其实最令我膈应的,还是刚哥说过的那句话。
他说和于晓雅(阿雅姐)有睡过。
这种事,想着刚哥与她都有睡过,我心里那种膈应……可想而知。
过会儿,忽听水声停了。
再过了一会儿,卫浴间的门打开,脚步声从客厅经过,然后是主卧门被推开又关上的声音。
听着她回房好像是准备睡了,我这才暗暗地舒缓了一口气。
想必洗洗漱漱过后,她也该睡了。
毕竟下班回来这么晚,也该累了。
只是我这觉却被搅得睡不踏实了。
躺了一会儿,我还是想起身。
等过了好一会儿,确认外面再没什么动静,我才轻轻掀开被子,尽量轻手轻脚地打开门,摸黑去了一趟卫浴间。
小解完,冲了水,正准备离开时,余光瞥见红盆里泡着的东西——一条黑色丁字小裤,细细的带子在水中漂着,像某种暧昧的暗示。

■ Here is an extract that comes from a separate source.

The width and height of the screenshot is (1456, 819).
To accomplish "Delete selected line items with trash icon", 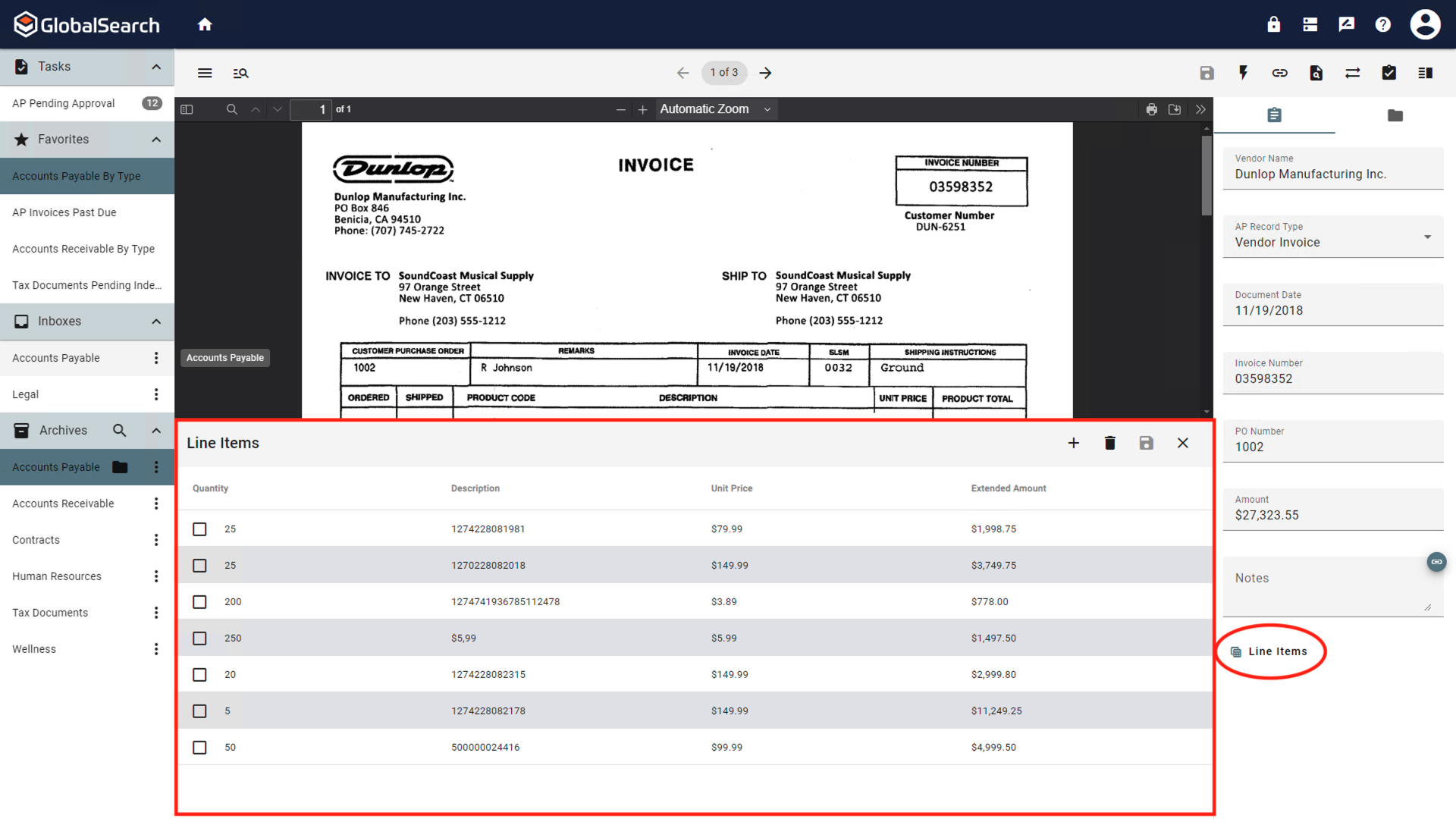I will pos(1109,443).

我愣了愣,目光在那上面停了一秒,然后赶紧移开,装作没看见似的,轻手轻脚地窜回我的客卧,马上关上了门。
只是,这下我彻底睡不着了。
无奈之下,我走到窗前,推开一条缝,点燃一根烟。
窗外是虎门寂静的夜景,远处的街道还有零星的灯火,偶尔有车驶过,引擎声在夜色里拖出长长的尾音。

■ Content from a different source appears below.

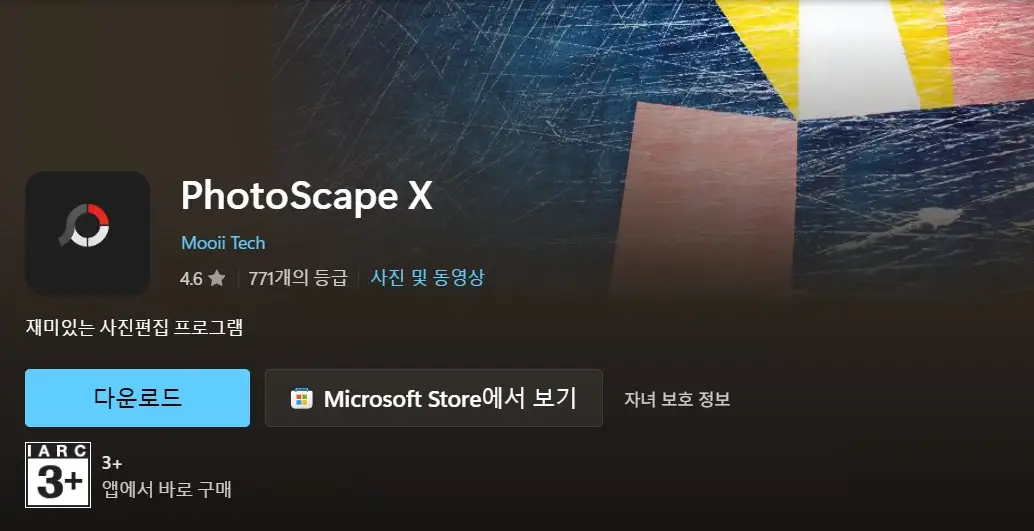
Task: Click the 4.6 rating score
Action: 191,279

一切依旧是那么熟悉,熟悉到让人恍惚,仿佛昨天刚来过。
可现在,已经在琢磨搬离这儿的我,却是有点儿不知道该怎么面对阿雅姐了?
继续这样合租下去,抬头不见低头见,难免尴尬。
可要是搬走,又该怎么说呢?
待抽了根烟,心情总算是稍稍平复了些。
随后,我捻灭烟头,回到床上,继续睡。
……
次日一早,我七点多就醒了。
起来后,我轻轻打开客卧的门,只见客厅里静悄悄的。
至于早上这会儿,主卧那扇门紧闭着,想必这会儿正是阿雅姐睡得最香的时候——毕竟这行,都是夜猫子,凌晨三四点睡,中午起,正常。
想着她还在熟睡中,我倒是暗暗地感觉轻松自在些。
由于怕惊醒她,我则尽量轻手轻脚地去卫浴间,快速洗漱了一番。